Une autre aventure sentimentale est d’un soldat qui retourne au front et qui rencontre, dans le train, parmi tant de voyageurs, une jeune fille. La jeune fille est une orpheline, qui va gagner sa vie en province comme institutrice. Tous deux ont du chagrin, le chagrin de la solitude, échangent quelques mots qui bientôt seraient de la compassion, déjà de l’amitié. Mais, à l’embranchement, il faut que le soldat change de train, se dépêche, ramasse vite ses paquets. Il est troublé, maladroit ; et il trébuche. Il n’a pas dit au revoir, ni adieu. Le train qui emporte la jeune fille part ; et lui, n’a demandé ni le nom, ni le pays, rien. Il regarde un souvenir s’en aller.

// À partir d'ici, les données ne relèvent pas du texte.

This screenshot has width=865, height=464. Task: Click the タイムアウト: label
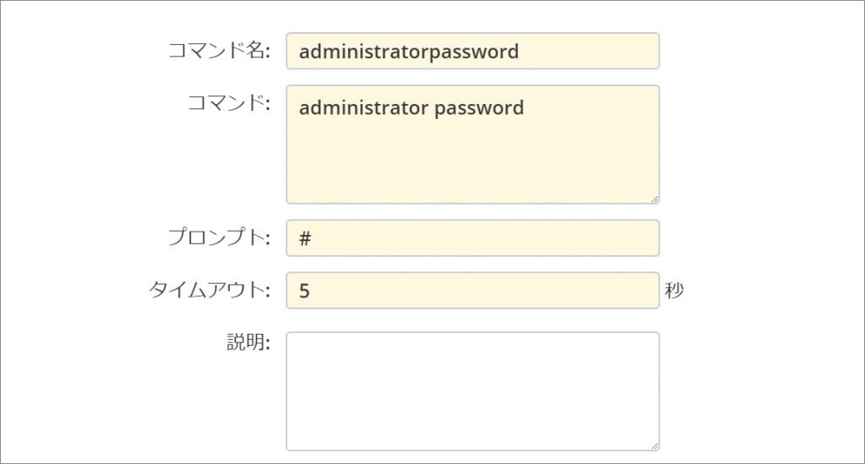click(209, 290)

Dans un parc, ou bien aux champs, ou bien à la ville, se retrouvent et se séparent des époux, des amants, des fiancés. Les séparations et les retours ont leur mélancolie ; les séparations laissent parfois plus d’espérance que les retours n’en reconnaissent. Il y a de la souffrance qui va et vient, qui le long des chemins augmente ou s’atténue et surtout change au point de n’être pas longtemps la même. Il y a de pauvres gens qui ne sont pas tout prêts à recevoir leur joie ou leur douleur ; les uns, pour accueillir l’une ou l’autre, font des cérémonies. Les paroles n’ont presque pas de signification parfois et ne sont là que pour remplacer à tout hasard celles qu’on cherche, ou bien ne sont là que pour donner à la voix l’occasion d’être plus plus éloquente. Il faut que ce qui n’est pas dit se devine : on le devine ; M. Frédéric Boutet l’a voulu et son art est délicieux en de telles réussites. Ses personnages, qu’il a pris un peu partout, dans le peuple ou dans le monde, et ces deux catégories ne sont pas toute l’humanité ou ne distinguent pas les êtres comme les distinguent leurs âmes, paraissent et, sans retard, vous les voyez, vous les entendez amicalement. Ses paysages, en quelques lignes et quelques touches de couleur, se révèlent à votre imagination, j’allais dire, à votre souvenir, tant ils vous sont vite familiers. C’est la campagne, et l’heure, et l’éclairage, et l’atmosphère pesante ou légère, l’odeur ; c’est Paris, les quartiers de Paris, toutes ces villes de province connues sous le nom de Paris. Et l’anecdote se déroule sans hâte et si promptement pourtant que l’attention n’a point à flâner. Ce qui permet cette promptitude, c’est que les personnages sont arrivés tout munis de leur destinée, et non de leur fatalité, mais de leur caractère et de leur passé qui prépare le dénouement.